Devant les faux-fuyants et les non-dits, Maigret privilégie l’enquête de voisinage, comme toujours. Cela va l’emmener à explorer l’immeuble de la cave au grenier exercice dont il est familier – et à découvrir tout un microcosme. Mais surtout il va tenter de voir comment vivent les Josselin et « essayer de se mettre à leur place ». Pas si simple, car pour Maigret, plus habitué au monde des truands, de la haute bourgeoisie, des notables de province ou des mariniers, les Josselin, qui pourraient être ses voisins de palier boulevard Richard-Lenoir, sont bien difficiles à cerner.

 

« Il avait besoin de garder le contact avec la rue Notre-Dame-des-Champs.
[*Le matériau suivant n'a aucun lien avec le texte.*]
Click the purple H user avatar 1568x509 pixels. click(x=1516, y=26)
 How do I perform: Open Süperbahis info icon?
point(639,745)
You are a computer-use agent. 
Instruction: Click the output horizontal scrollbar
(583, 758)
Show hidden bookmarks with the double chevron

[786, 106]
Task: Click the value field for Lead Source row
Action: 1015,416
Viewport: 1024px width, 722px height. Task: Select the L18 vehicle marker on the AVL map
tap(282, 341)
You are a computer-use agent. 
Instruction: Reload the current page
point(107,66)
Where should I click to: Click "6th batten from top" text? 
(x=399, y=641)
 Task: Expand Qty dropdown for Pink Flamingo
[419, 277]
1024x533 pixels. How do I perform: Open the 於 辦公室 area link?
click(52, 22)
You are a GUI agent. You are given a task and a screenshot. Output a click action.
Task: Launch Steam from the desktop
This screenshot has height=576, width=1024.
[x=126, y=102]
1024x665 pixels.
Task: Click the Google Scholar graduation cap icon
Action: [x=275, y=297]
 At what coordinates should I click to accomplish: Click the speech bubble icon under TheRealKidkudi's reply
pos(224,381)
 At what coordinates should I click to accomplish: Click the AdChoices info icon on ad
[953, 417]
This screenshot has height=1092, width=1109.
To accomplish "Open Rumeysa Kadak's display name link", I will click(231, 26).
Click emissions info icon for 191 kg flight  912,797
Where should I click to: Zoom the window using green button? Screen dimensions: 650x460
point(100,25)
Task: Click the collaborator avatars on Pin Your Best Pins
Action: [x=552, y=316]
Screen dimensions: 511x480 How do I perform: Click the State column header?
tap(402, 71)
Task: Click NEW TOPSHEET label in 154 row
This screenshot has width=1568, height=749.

Certains prétendaient qu’il tenait à tout faire par lui-même, y compris les fastidieuses filatures, comme s’il n’avait pas confiance en ses inspecteurs. Ils ne comprenaient pas que c’était pour lui une nécessité de voir les gens vivre, d’essayer de se mettre à leur place. »

 

Roman d’atmosphère, portrait d’une famille et des habitants de l’immeuble dans laquelle elle vit, Maigret et les braves gens n’est pas une extraordinaire enquête policière : Maigret ne joue pas ici à armes égales avec l’entourage de la victime qui a compris ce qui s’était passé mais reste silencieux pour des raisons qui tiennent à sa propre histoire. Toujours les éternels squelettes dans les placards ! Cela n’empêchera pas le commissaire d’aller jusqu’au bout et de comprendre ce qui a poussé quelqu’un à assassiner René Josselin. Centré autour de cet homme paisible, victime collatérale en quelque sorte d’une affaire de famille, Maigret et les braves gens est une belle étude de mœurs et une analyse convaincante du sentiment de trahison et de culpabilité.